TASK -> Your job is to give again, exactly and with no additions, the lines in the records below from the one with "How do I perform: Click the scrollbar's" through the one with "Image resolution: width=159", both included. Omit the pictures.

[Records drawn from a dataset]
● ● ● ●

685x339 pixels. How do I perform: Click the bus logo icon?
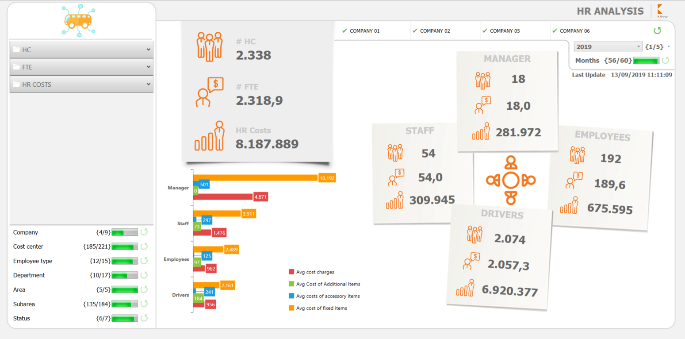pos(79,20)
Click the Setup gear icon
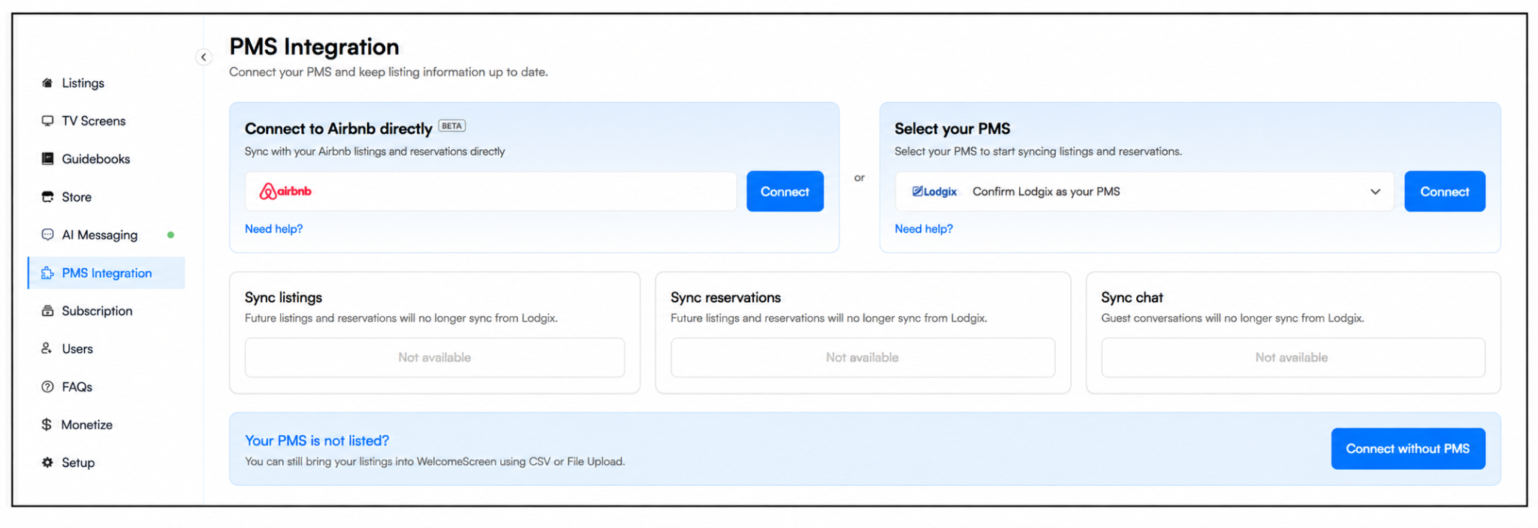This screenshot has height=528, width=1538. tap(47, 463)
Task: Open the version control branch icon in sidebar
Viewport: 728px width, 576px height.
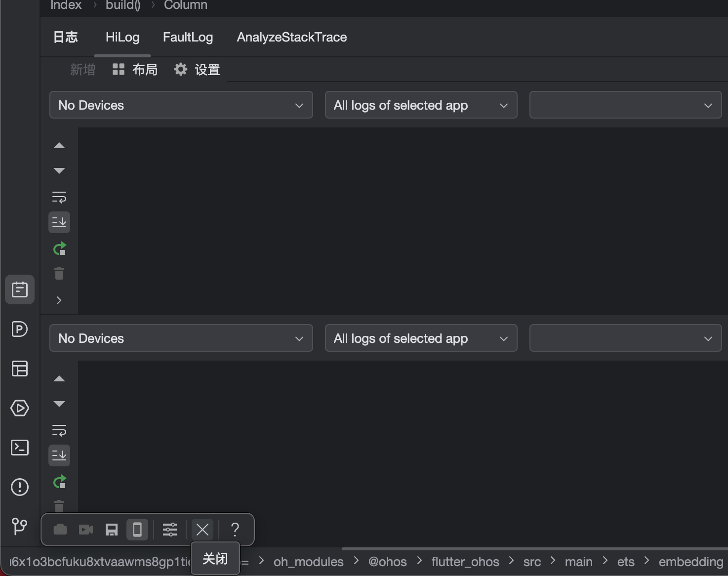Action: tap(20, 526)
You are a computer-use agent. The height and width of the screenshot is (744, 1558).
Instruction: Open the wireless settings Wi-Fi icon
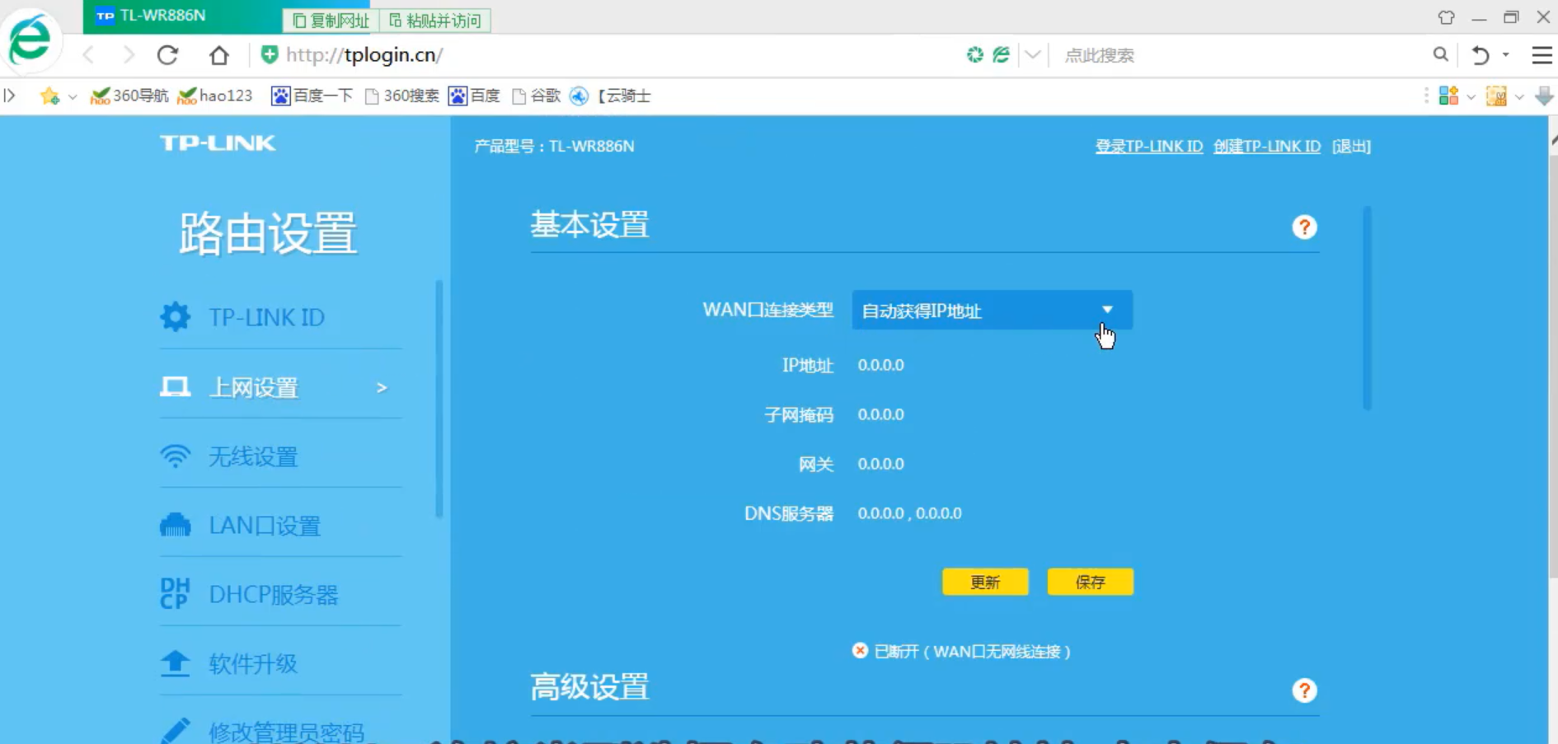pos(175,456)
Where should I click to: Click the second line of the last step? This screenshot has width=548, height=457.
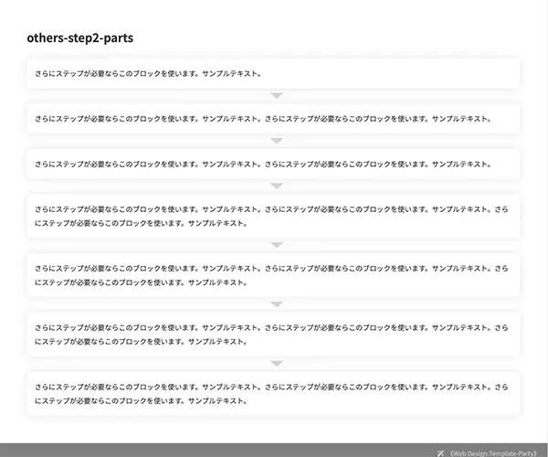(141, 400)
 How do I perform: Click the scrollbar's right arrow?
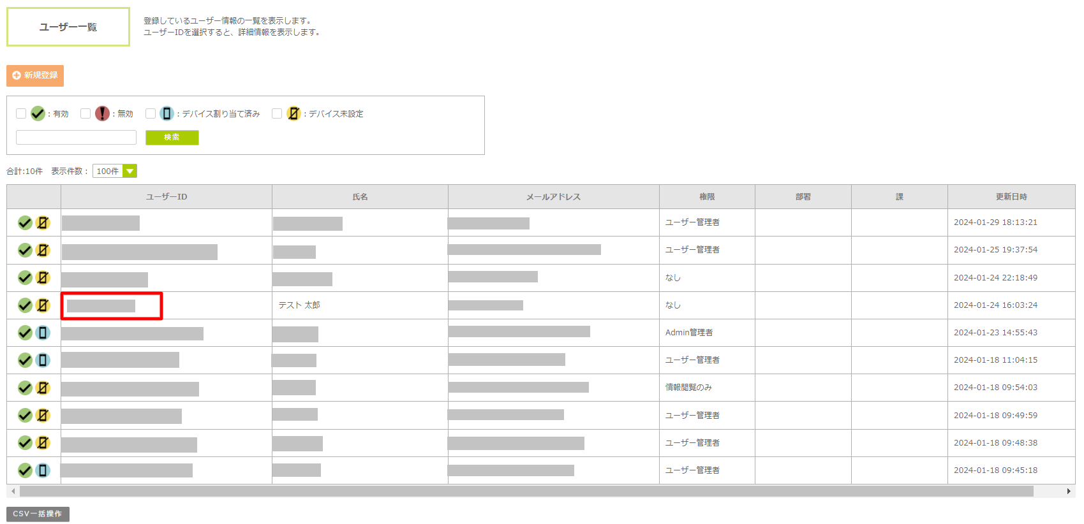(x=1069, y=491)
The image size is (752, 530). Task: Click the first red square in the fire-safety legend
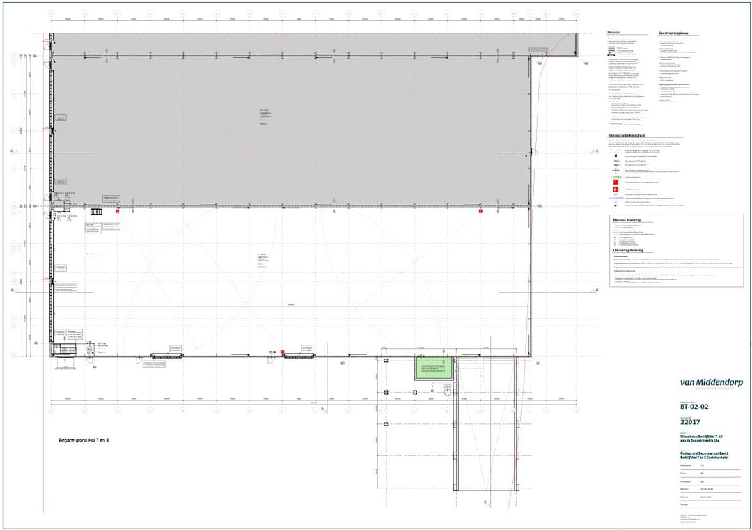[616, 182]
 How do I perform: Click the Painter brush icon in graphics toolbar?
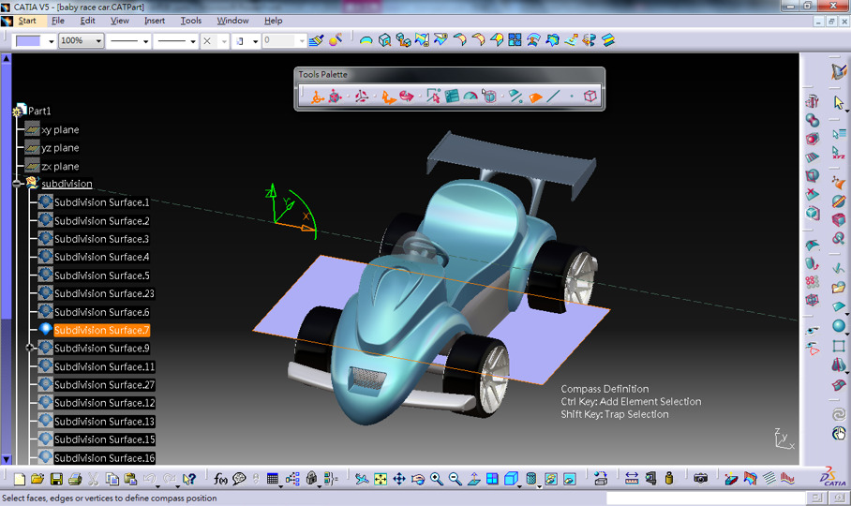(x=317, y=40)
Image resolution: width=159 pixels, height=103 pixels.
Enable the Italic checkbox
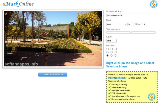tap(142, 24)
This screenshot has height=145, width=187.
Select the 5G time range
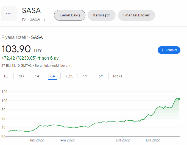[21, 76]
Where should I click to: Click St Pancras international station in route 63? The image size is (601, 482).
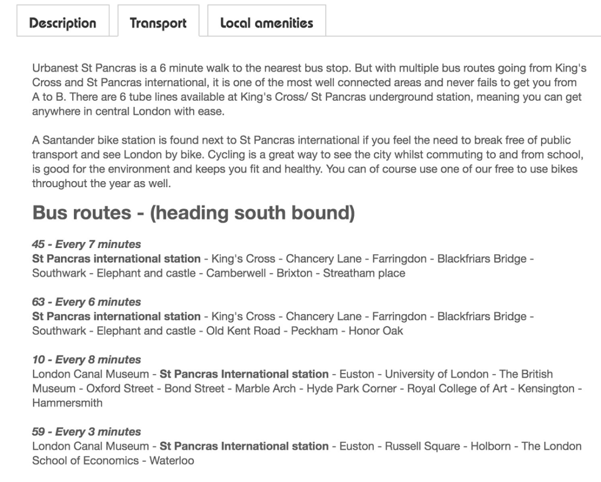click(x=116, y=317)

● ● ● ●

RESPONSE TO THIS EXERCISE ->
 How do I perform: Click the scrollbar's right arrow?
(x=1069, y=491)
The image size is (752, 530). Task: Click the first red square in the fire-safety legend
[616, 182]
 How do I perform: Click the Painter brush icon in graphics toolbar?
(x=317, y=40)
Image resolution: width=159 pixels, height=103 pixels.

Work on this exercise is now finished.